- 424 Okunma
- 2 Yorum
- 2 Beğeni
-NEREDE SENATÖR GLİSS KALEMİM?- (2)
"Her şeyden evvel bir şeye dikkat edeceğiz. Buradan kaçarım, giderim, orada yaşarım… Yaşayamazsın, kimse seni beklemiyor. Beklenen mülteci guruplarından değilsiniz. Es kaza gittin, neresinde oturursun o cemiyetin, belli olmaz. Gördünüz adamın halini. Dr. Öz, bir numaralı cerrah. Pennsylvania’dan aday oldu, karşısına sarsağın birini koydular, ona rey verdiler.
Her şeyin doğru dürüst hesabını kitabını yapın." diyen Ortaylı, "Biz size dışarıya çıkmayın demiyoruz. Çıkın, oturun, okuyun, öğrenin ama gelin. Ama belli ki yer küreye fazla gelirsiniz. Burası babanızın memleketi, bunu da unutmayın. Adam olan baba evini terk edip, ahır yapsınlar diye dışarı çıkmaz."
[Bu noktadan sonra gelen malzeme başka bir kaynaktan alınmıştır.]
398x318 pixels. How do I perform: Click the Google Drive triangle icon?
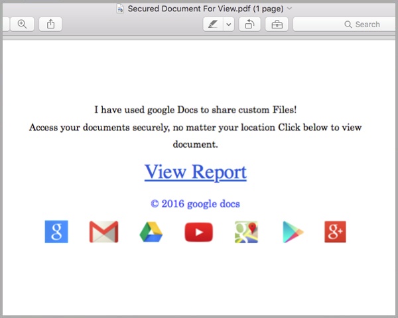coord(151,232)
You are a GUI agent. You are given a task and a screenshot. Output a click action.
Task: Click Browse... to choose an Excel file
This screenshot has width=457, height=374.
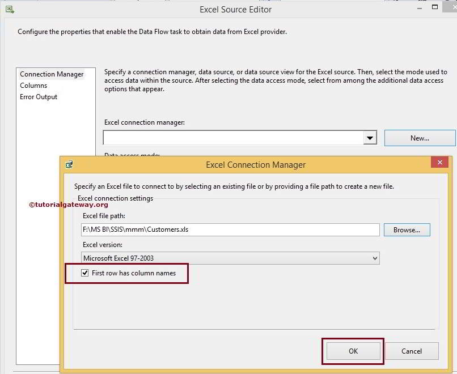(407, 230)
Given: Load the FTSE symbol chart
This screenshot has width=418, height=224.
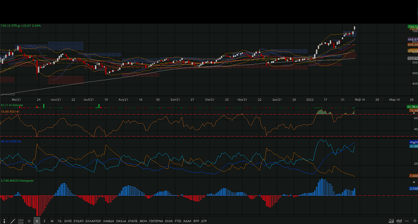Looking at the screenshot, I should coord(178,221).
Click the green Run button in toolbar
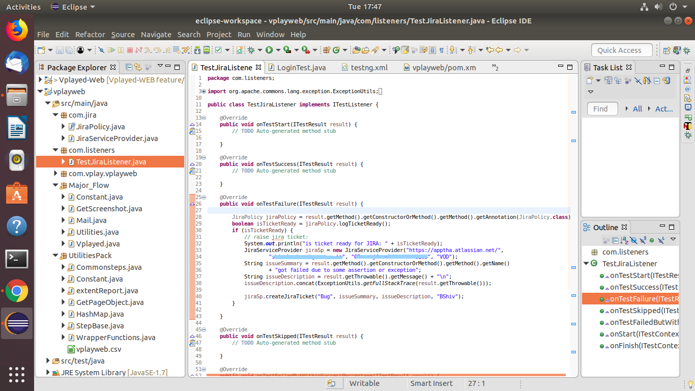Viewport: 695px width, 391px height. pos(269,50)
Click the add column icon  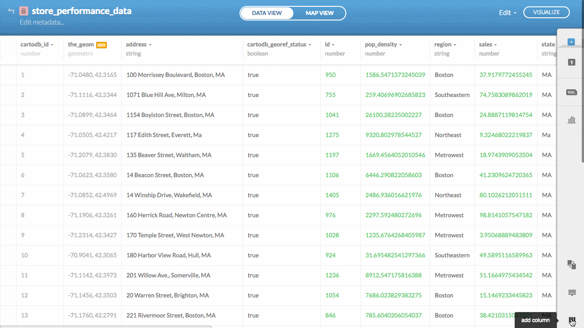pos(572,319)
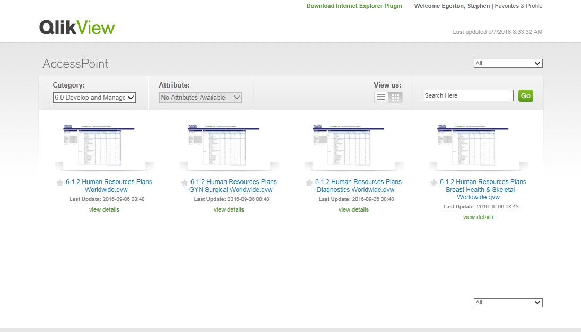Switch to list view icon
The width and height of the screenshot is (581, 332).
[381, 98]
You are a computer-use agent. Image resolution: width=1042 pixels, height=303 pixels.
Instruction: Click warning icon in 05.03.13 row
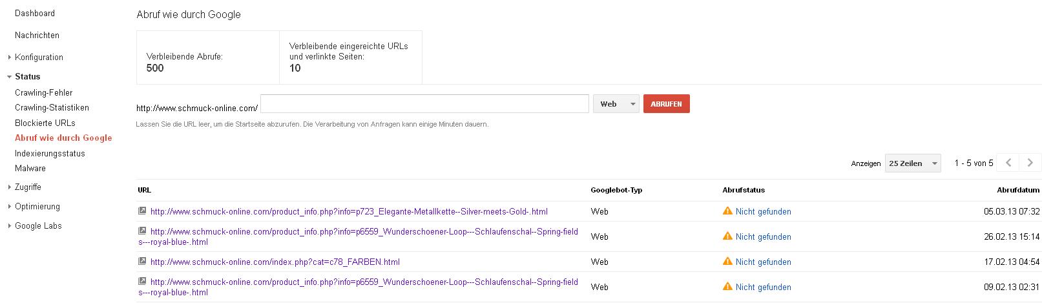click(x=727, y=211)
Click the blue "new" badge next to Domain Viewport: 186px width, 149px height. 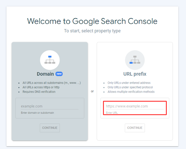pos(59,74)
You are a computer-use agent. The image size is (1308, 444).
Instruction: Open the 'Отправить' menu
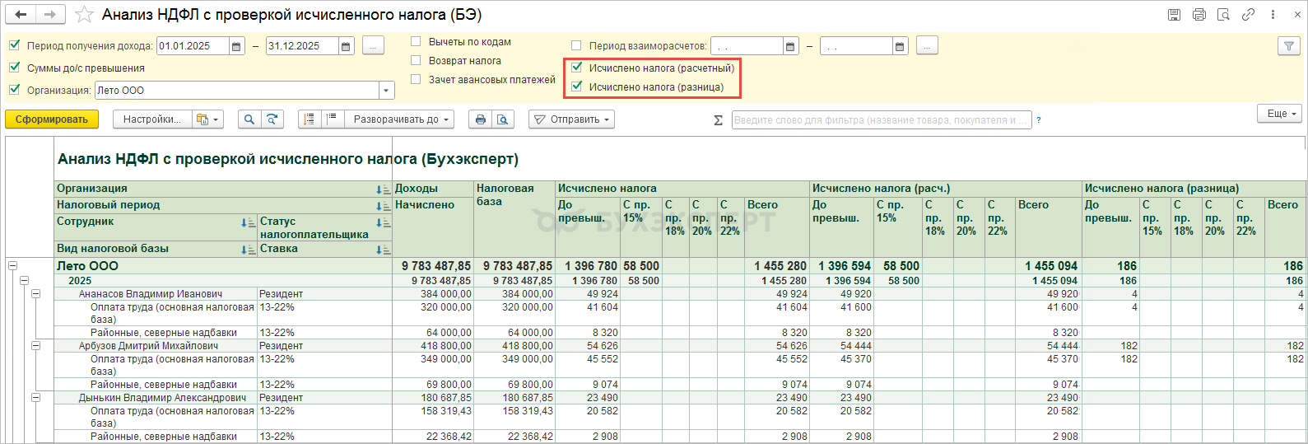pyautogui.click(x=572, y=119)

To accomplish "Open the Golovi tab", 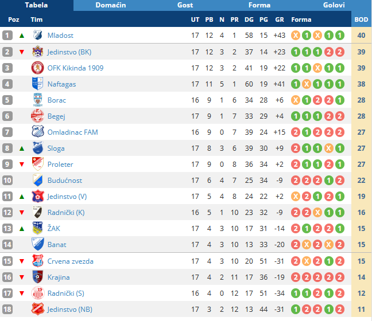I will click(x=334, y=5).
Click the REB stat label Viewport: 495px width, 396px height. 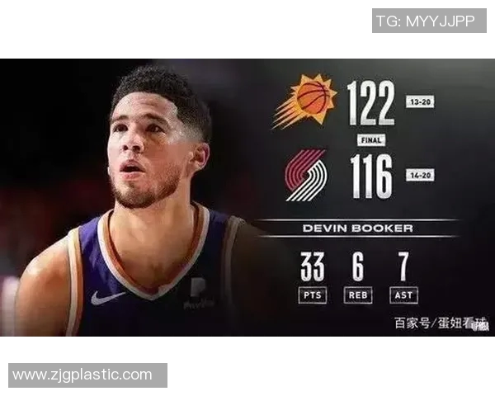point(358,295)
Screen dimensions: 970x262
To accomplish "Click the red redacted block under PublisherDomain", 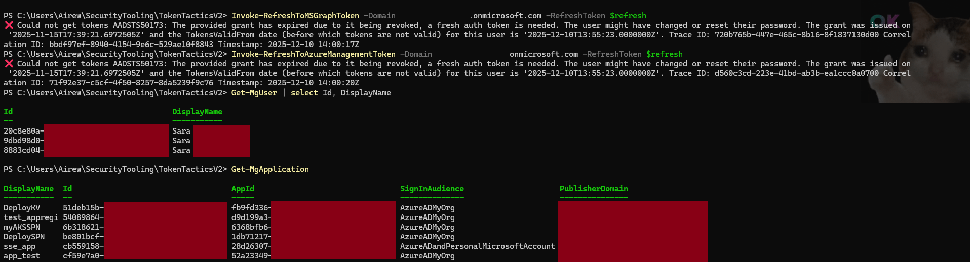I will (633, 231).
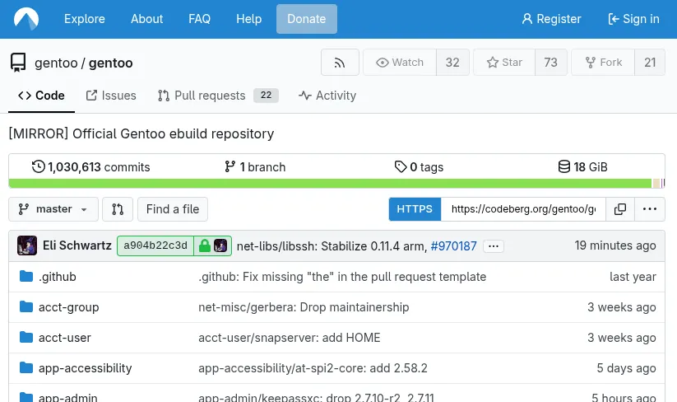The height and width of the screenshot is (402, 677).
Task: Expand the commit message ellipsis
Action: (493, 245)
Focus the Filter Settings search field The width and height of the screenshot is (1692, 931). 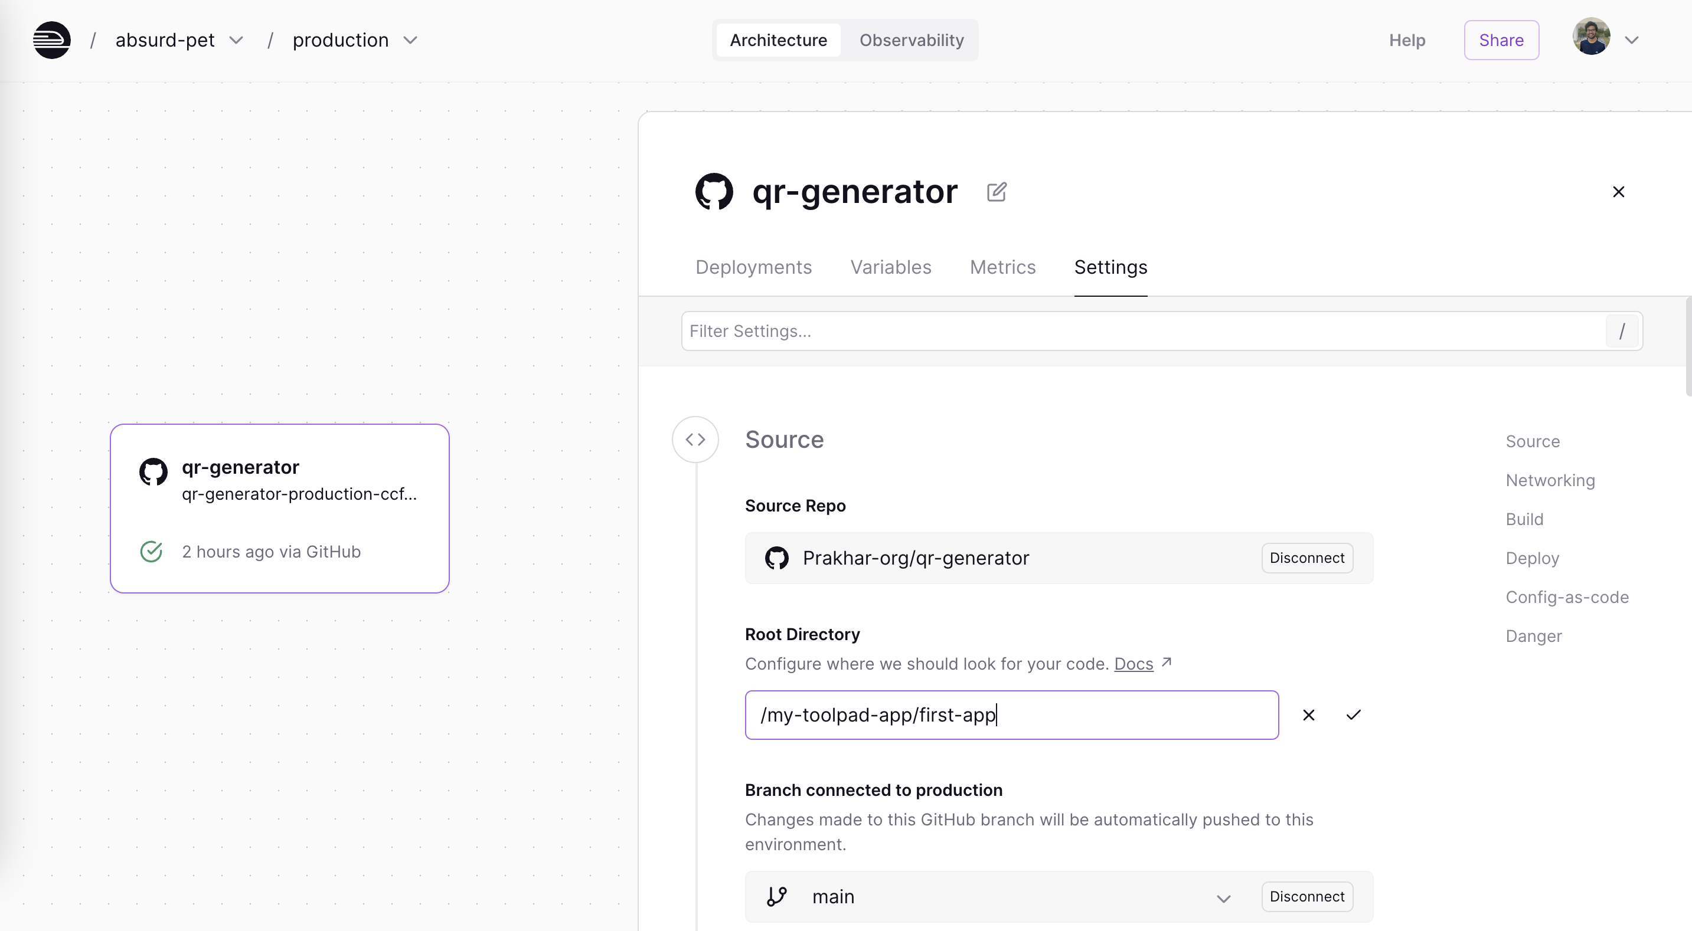pyautogui.click(x=1143, y=331)
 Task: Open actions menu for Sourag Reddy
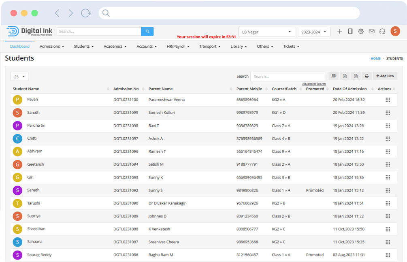click(x=388, y=255)
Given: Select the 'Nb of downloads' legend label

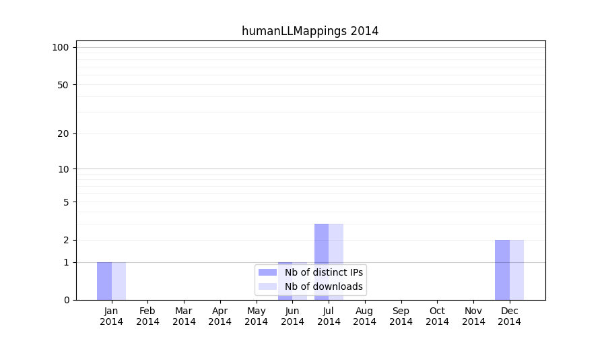Looking at the screenshot, I should 324,286.
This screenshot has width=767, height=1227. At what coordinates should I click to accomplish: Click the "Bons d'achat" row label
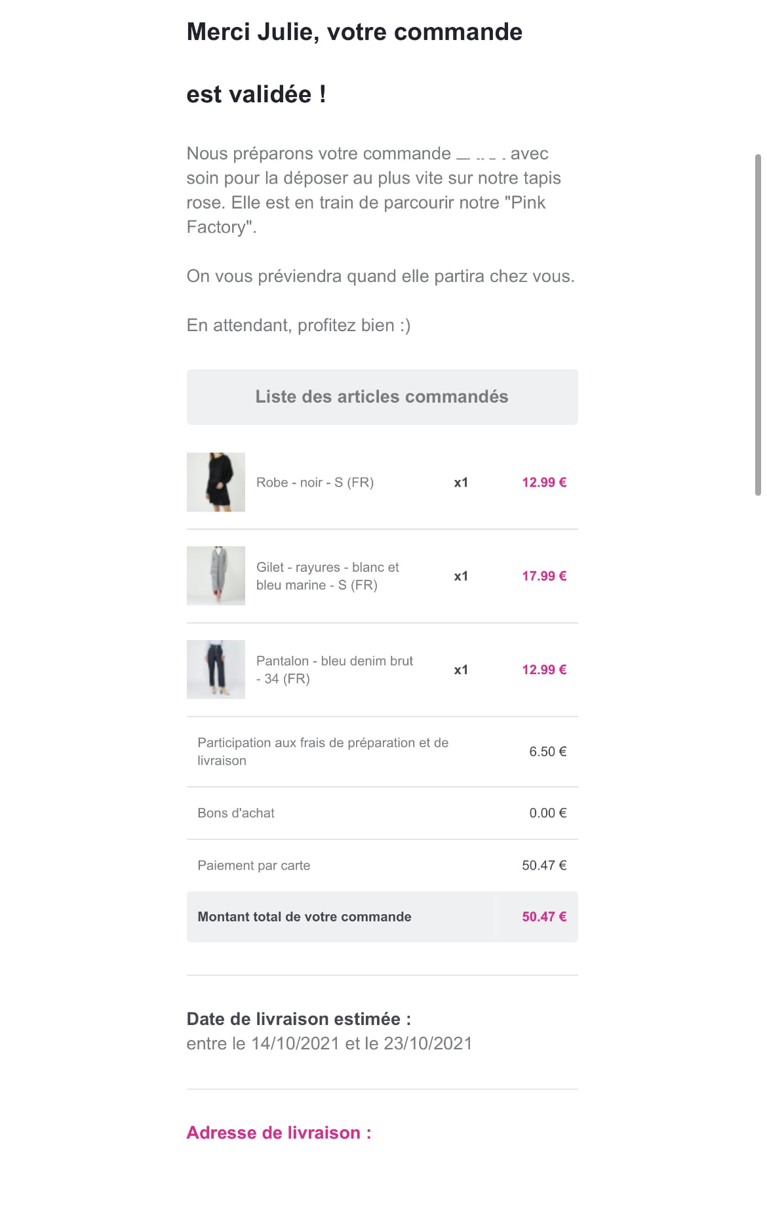point(236,813)
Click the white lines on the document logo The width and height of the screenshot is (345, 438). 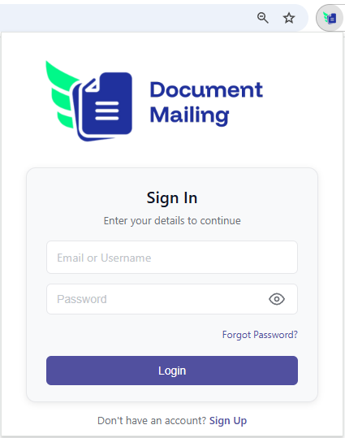tap(107, 111)

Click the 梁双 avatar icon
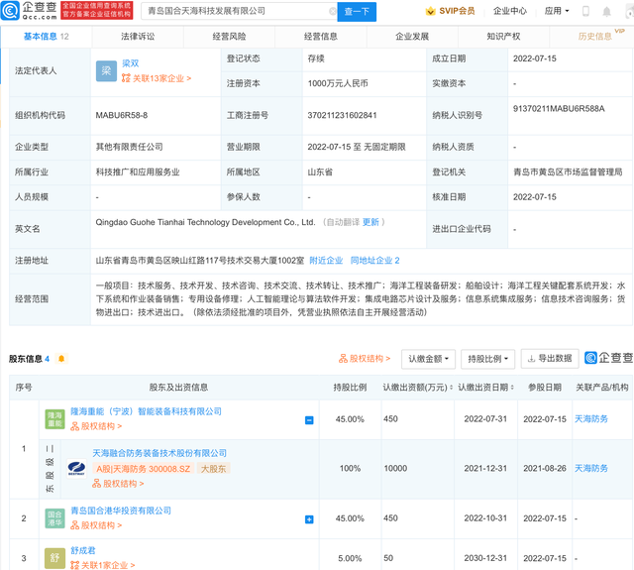click(x=106, y=70)
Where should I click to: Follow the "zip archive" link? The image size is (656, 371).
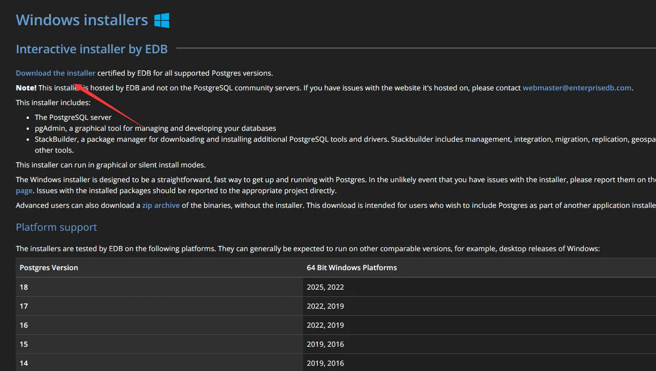pos(161,205)
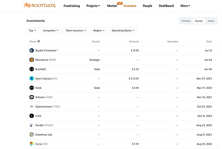Switch to Tokens view

(211, 21)
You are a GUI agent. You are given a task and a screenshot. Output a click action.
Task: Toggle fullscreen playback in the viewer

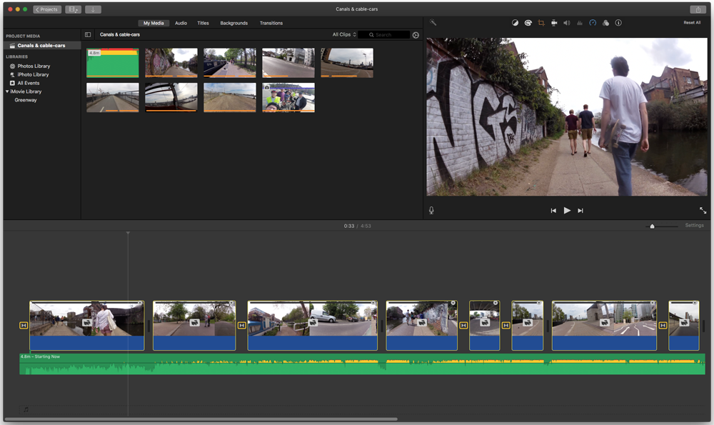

Ünlü tarihçimiz İlber Ortaylı’dan bu ülkede yaşanmaz zaviyesinden, batılı ülkelerde yaşamaktan başka çıkar yol görmeyen gençlere geometrik çerçevede değerlendirme derim naçizane. İster açı ölçer alın elinize, pergel, gönye özü bu hadisenin. Sözcükler üzerinde durulabilir kuşkusuz. Mesela doktor Öz’ün rakibi için, sarsağın biri demesi. Adam kampanya döneminde felç geçirir, saygı duyulur buna elbette. Sağlık üzerinden tenkit yürütülmez dersiniz haklı olarak. Öte yandan biyografisine bakıyorsun, Öz’ün hiçbir vakit yaşamadığı Pennsylvania’da ömrü geçmiş, iyi bir eğitim hayatı var cabası. Ne ki, anlatılanın özü bu değil. Demokrat adayın özlük hakları değil ki sorgulanan. Efendim! Demokratik seçim yapılmış, kampanya kalitesi farklı belli ki, yok öyle değil maalesef. Katakulli işler var. Sistem içi üst akıl var, o var, bu var. Çok belirgin bunlar. Şüphesiz komplo teorisi üzerinden burun kıvırmaya müsait bu dediklerim. Ne var ki, kazın ayağı öyle değil zannımca da.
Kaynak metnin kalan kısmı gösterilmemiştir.